Google a reconnu que ses véhicules avaient collecté des e-mails et des mots de passe. Le Royaume-Uni et l’Allemagne vont enquêter à nouveau, l’Italie annonce des mesures.

C’était la « polémique Google » du printemps dernier : les Google cars, en même temps qu’elles prenaient des photos panoramiques pour Google Street View, avaient collecté « par erreur » des données personnelles. Plusieurs pays européens, dont la France, avaient demandé des comptes au géant américain, en exigeant notamment qu’il transmette sur disque, pour enquête, les données collectées par ses véhicules. Depuis, la situation semblait apaisée, l’« erreur » corrigée.

Or, Google a admis vendredi 22 octobre 2010 que ses véhicules ont aussi collecté ni plus ni moins que des e-mails entiers, des URL et des mots de passe. Jusque là, il était entendu que les Google cars avaient capté par Wi-Fi des données qui n’étaient pas protégées par mot de passe.

Dans un post sur le blog officiel de la compagnie, le vice-président Recherche et développement, Alan Eustace, explique que Google n’avait pas lui-même examiné en détail les données collectées et transmises aux différentes autorités nationales. « Du coup, nous ne savions pas vraiment ce que les disques contenaient. » Mais, après les enquêtes justement, Google a eu connaissance plus précisément de ces contenus. Et il y a découvert des données très personnelles et sensibles, pas seulement des données « fragmentées ».

Si Google adresse de nouveau ses excuses aux internautes et se dit « mortifié par ce qui s’est passé », certains pays ont décidé de ne pas en rester là. L’équivalent de la Cnil britannique, l’Information Commissioner’s Office, a d’ores et déjà annoncé qu’il allait reprendre son enquête sur les Google cars. Il n’exclut pas d’utiliser son pouvoir de sanction. 

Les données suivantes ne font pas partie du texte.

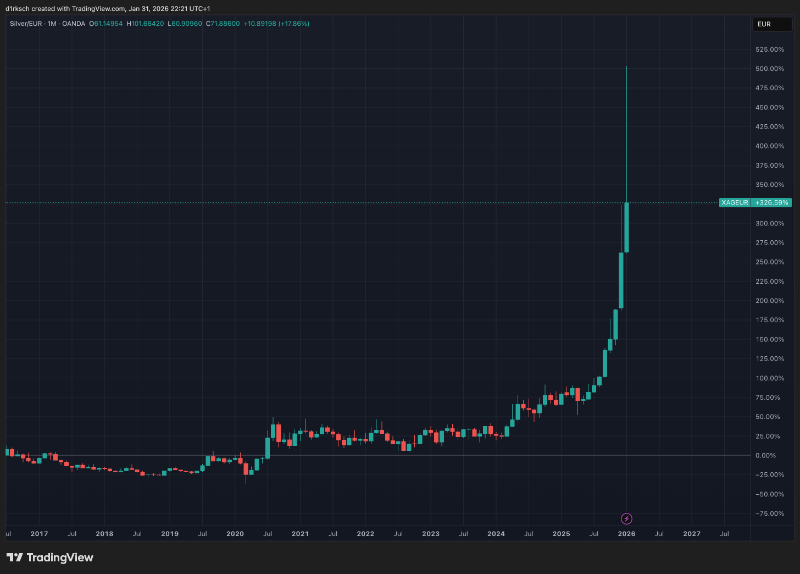800x574 pixels.
Task: Click the 2017 label on time axis
Action: (39, 534)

Pas de réaction de la Cnil en France

La Cnil allemande aussi indique qu’elle va continuer son enquête, et estime que de toute façon, ces révélations « ne font que confirmer ce à quoi nous nous attendions ». Selon la gravité des faits, et si ceux-ci sont vérifiés, Google encourrait une amende en Allemagne.

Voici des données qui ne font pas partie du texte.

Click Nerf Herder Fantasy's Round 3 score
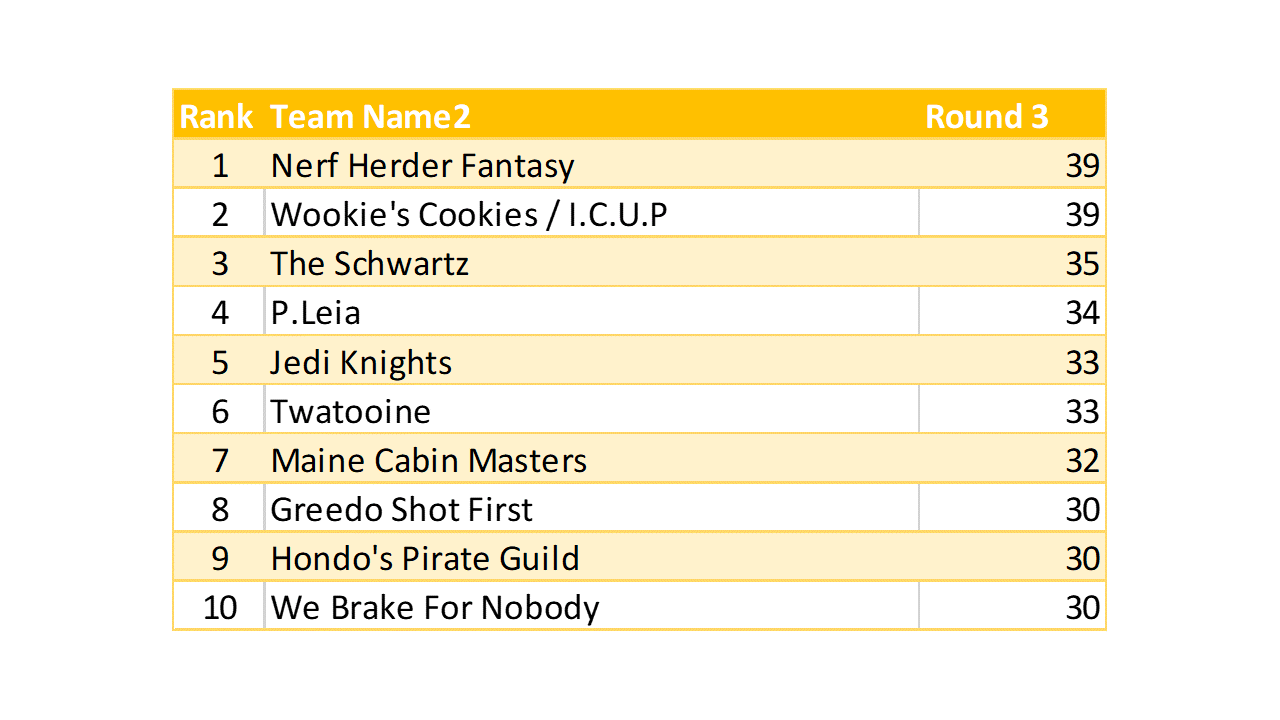 [x=1081, y=166]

Ce n’est pas tout. La Cnil italienne a déjà fait connaître les nouvelles règles qu’elle impose à Google pour plus de transparence envers le public. Le moteur de recherche sera obligé d’informer les habitants à l’avance du passage d’une Google car dans leur rue. Il devra en faire l’annonce dans au moins deux journaux quotidiens de la région et sur une radio locale. Il devra également signaler sur son site Web, trois jours à l’avance, le nom des prochaines villes qui seront prises en photo. Enfin, les voitures arboreront des pancartes ou des autocollants indiquant qui elles sont. Si Google ne respecte pas une de ces obligations, il encourt une amende pouvant atteindre 180 000 euros.

En France, pour l’heure, la Cnil n’a pas réagi aux derniers aveux de Google. Elle avait tout de même protesté quand le moteur de recherche avait annoncé, au mois d’août, remettre en circulation ses Google cars en France. Cette remise en service avait été jugée prématurée, étant donné que la Commission n’avait pas terminé son enquête sur la collecte de données. En même temps, si la Cnil ne réagit pas le jour où Google avoue lui-même avoir collecté des e-mails et des mots de passe, pourquoi laisser les Google cars au garage ? (*)

(*) Suite à cet article (et à son dernier paragraphe), la Cnil, que nous n’avions pu joindre, a contacté 01net. pour faire savoir qu’elle n’avait pas réagi publiquement aux annonces de Google pour cause d’enquête en cours sur les Google cars. Elle promet cela dit une communication très prochainement.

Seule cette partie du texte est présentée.